After the Talk of Andrew McCallum

Today Prof Andrew  McCallum came Northeastern to give a talk, his topic is probabilistic knowledge base construction, which I am not very familiar with. So instead of learning something from his topics, most inspirations about his talk are actually in research methodology side (which he didn’t talk about much, but I think about a lot).

Here are three levels of innovations in big “artificial intelligence” (including machine learning, data mining,etc.) research communities (purely my opinions):

  1. Proposal of new real world problems or demands.
  2. Proposal of new problem settings.
  3. Proposal of new methodologies/trick for bounding/solving existing problems in existing settings.

Although certain people would have different preferences, but in my point of view, they should be equally treated in the sense of contributions. But in terms of the research style, a research should have certain healthy proportion of their combinations. For application driven research style, very easily, people spend “too many” effort for proposing new real world problems or demands, such that some of the proposed problems are not really contributed in the sense that the real demands are not really that much as claimed and the problem setting are equivalent to some classic problem setting has been proposed at least for a while. For theory driven research, it may run some risks being far away from the real problems/demands; and since they are purely based on a fixed setting of problem, once the setting changed, the theory may be useless for the new settings. So in a short words, application driven research tends to focus more on innovation 1, while theory driven research tends to focus more on innovation 3. But actually in some sense they can be unified or proposing together, which may be called applied theory driven research. This is my favorite one. You don’t want to propose new real problems all the time but using some classic methods on classic settings to solve them, and not a lot of people want to always focus on classic problem settings and find new solutions. A mixed proportion (align theories with real problems and their abstracted settings) of these three levels of innovations are better for certain people, like me..

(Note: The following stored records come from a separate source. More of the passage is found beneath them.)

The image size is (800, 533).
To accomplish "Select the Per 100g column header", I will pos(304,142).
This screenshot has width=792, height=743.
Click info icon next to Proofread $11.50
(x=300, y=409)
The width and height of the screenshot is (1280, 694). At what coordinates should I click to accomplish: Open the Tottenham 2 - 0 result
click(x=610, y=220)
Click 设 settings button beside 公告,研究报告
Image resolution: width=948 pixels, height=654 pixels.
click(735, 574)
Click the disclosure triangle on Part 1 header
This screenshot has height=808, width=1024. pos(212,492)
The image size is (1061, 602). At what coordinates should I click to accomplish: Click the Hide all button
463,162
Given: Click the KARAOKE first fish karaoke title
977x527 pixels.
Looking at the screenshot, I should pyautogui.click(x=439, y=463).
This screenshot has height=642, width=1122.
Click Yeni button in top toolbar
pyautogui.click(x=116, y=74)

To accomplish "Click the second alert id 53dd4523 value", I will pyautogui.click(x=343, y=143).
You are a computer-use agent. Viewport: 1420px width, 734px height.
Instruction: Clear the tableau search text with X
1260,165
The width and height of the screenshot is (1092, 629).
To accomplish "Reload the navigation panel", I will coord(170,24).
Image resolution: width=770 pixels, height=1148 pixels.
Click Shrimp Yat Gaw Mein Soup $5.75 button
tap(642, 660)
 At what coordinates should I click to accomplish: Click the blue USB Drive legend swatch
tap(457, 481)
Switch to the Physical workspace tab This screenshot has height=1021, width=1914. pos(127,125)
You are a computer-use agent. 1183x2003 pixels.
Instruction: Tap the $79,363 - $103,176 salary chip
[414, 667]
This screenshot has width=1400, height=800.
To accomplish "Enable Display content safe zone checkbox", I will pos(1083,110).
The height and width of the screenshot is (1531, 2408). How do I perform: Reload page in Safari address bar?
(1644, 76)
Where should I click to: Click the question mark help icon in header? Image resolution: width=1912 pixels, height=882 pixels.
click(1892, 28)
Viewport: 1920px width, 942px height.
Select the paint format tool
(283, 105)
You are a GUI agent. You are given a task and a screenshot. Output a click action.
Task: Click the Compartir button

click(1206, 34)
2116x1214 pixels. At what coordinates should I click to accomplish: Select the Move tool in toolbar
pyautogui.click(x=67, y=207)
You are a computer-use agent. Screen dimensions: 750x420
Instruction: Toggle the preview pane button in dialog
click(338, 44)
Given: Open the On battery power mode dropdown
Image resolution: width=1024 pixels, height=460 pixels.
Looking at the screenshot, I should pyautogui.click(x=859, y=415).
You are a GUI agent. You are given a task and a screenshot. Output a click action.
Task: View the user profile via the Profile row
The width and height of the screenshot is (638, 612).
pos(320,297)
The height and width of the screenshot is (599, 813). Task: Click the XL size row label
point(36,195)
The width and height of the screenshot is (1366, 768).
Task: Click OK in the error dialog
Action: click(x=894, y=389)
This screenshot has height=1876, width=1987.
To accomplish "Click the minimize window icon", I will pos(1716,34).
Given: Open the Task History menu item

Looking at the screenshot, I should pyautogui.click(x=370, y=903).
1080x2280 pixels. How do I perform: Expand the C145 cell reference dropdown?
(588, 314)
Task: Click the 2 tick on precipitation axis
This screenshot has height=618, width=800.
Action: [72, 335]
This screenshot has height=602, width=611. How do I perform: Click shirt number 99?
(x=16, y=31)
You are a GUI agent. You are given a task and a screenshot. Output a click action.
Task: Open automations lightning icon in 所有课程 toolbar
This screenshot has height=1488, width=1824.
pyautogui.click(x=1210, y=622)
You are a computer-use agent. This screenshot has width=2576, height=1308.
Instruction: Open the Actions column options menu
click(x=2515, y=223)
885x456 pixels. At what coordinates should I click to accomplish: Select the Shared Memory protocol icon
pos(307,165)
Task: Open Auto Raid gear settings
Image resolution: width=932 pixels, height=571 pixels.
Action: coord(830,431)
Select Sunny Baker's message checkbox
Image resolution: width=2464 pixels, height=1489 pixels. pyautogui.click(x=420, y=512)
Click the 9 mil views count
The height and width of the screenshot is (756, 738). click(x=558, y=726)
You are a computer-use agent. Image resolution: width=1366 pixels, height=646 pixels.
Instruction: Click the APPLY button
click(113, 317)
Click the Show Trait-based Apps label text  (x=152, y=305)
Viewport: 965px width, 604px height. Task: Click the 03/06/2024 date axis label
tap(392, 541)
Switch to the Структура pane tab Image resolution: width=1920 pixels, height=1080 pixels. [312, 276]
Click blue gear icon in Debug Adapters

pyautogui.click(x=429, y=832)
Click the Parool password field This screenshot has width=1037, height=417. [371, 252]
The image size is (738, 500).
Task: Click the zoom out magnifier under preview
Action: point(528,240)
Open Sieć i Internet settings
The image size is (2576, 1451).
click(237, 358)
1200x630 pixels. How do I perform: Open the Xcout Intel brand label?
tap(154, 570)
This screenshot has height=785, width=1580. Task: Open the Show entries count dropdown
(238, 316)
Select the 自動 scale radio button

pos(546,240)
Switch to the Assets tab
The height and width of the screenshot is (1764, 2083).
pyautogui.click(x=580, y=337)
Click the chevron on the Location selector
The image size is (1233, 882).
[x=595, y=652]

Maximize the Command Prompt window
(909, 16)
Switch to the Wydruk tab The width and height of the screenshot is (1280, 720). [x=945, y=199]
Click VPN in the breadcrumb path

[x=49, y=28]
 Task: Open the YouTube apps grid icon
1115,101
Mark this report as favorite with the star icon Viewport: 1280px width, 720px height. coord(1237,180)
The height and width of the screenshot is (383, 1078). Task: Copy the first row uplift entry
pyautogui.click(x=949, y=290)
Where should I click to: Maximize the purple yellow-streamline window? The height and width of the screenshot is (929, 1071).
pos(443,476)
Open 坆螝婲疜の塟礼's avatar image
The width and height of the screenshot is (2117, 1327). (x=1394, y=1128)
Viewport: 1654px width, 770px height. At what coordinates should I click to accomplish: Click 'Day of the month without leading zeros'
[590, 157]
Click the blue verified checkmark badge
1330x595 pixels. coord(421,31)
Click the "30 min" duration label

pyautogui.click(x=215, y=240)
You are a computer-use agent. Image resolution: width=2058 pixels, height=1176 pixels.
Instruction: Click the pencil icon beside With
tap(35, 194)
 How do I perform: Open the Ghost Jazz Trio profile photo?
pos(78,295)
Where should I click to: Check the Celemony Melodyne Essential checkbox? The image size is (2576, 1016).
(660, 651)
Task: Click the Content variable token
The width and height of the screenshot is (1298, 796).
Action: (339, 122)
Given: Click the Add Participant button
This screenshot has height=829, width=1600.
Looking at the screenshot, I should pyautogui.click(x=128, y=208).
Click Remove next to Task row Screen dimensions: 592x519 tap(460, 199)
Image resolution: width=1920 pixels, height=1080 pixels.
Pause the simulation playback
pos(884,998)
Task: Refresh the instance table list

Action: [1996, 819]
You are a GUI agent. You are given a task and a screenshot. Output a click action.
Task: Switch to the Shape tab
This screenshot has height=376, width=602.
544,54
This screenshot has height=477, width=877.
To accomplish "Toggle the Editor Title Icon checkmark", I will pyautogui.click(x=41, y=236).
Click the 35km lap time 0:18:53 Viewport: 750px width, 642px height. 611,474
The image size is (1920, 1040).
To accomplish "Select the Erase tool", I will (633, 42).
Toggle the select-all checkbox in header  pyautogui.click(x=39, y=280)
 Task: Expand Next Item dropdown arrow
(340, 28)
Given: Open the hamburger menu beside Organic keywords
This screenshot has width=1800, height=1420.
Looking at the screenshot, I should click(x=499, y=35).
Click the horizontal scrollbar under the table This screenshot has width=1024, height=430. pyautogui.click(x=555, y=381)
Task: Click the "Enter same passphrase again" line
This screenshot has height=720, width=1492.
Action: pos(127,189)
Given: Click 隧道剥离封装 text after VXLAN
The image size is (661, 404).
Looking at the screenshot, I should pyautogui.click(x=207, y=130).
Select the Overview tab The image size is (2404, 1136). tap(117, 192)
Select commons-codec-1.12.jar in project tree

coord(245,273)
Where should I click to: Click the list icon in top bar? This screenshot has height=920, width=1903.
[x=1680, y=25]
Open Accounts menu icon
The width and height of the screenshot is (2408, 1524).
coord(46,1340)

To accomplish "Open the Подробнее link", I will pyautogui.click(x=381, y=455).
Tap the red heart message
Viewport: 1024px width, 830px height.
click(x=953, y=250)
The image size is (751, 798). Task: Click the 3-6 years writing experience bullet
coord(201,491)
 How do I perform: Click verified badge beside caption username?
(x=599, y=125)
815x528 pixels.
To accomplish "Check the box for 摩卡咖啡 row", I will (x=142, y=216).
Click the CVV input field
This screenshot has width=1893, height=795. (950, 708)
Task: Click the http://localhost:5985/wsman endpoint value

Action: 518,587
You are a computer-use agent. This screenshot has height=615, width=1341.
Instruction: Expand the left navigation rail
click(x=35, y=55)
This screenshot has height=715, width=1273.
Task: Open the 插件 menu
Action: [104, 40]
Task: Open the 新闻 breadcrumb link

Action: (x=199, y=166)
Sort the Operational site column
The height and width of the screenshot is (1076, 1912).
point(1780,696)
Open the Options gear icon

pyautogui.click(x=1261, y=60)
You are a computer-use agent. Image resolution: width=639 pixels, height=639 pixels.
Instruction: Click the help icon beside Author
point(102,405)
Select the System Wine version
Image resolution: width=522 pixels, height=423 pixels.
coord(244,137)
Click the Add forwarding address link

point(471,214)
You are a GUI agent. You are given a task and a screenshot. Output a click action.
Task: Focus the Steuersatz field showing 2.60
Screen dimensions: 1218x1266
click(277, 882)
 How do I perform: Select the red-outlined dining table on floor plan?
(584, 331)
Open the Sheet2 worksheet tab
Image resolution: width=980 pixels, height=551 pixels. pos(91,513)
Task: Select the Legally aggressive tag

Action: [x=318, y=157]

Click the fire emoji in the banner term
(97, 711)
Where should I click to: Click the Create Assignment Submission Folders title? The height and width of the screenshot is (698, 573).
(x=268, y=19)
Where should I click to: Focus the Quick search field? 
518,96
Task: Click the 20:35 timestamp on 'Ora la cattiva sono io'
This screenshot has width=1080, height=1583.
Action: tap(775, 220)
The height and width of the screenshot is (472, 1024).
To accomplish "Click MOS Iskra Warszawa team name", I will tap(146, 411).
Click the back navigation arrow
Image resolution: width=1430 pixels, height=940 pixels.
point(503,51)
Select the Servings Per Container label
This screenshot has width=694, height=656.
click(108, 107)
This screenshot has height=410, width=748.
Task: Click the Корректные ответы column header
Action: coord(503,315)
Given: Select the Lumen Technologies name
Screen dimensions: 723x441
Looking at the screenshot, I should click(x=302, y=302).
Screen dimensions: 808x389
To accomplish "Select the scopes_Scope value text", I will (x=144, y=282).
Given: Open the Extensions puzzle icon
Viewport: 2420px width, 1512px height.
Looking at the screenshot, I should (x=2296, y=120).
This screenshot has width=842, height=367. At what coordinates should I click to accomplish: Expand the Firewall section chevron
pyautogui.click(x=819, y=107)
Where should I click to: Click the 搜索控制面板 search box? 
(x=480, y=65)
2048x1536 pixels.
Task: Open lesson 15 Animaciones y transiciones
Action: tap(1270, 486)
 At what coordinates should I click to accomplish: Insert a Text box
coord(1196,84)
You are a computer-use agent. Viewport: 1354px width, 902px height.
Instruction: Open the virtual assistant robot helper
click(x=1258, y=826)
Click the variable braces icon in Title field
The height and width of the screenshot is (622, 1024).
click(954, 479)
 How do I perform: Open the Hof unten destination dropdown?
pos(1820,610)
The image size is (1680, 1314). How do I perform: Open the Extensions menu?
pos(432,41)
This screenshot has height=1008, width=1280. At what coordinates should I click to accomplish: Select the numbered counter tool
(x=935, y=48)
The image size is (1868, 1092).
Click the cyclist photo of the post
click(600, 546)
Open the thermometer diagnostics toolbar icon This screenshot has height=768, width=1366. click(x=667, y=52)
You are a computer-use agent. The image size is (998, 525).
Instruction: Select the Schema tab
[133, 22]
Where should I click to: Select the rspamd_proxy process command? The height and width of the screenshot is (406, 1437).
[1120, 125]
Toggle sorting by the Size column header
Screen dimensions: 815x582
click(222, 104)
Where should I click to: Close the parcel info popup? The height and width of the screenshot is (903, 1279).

To further illustrate idea above, I am listing the examples in Andrew’s talk. He is doing many NLP work such as named entity recognition, coreference resolution, etc., these are classical problems with some classical settings, researchers who work on this topic usually need innovation 3, thus they proposed CRF, and other variants. But sometimes the problem settings can also change, when they are faced with the problem of extracting entity relationships, a real demand for building knowledge base, instead of following traditional setting of the problem, which is to first define some schema of the relationship and then learn those relationships for entities, they let the words (mostly verb.) automatically form such relationships, but the learning algorithms need to group them otherwise they are not very useful (e.g. president(Obama, U.S.) and leader(Obama, U.S.) are actually same or similar); by changing the problem settings, the real demands can be better delivered (eventually we need some abstraction from real world to form solvable problem settings, once defined one may not always be reasonable or optimal). Andrew also mentioned something about probabilistic programming languages, maybe this is not his idea, but think of this demand is actually a innovation 1, in which you found that building, debugging over graphical models using “regular” programming language (such as C++, Java, etc.) can be difficult, and demands for designing programming languages to address this issue arises naturally.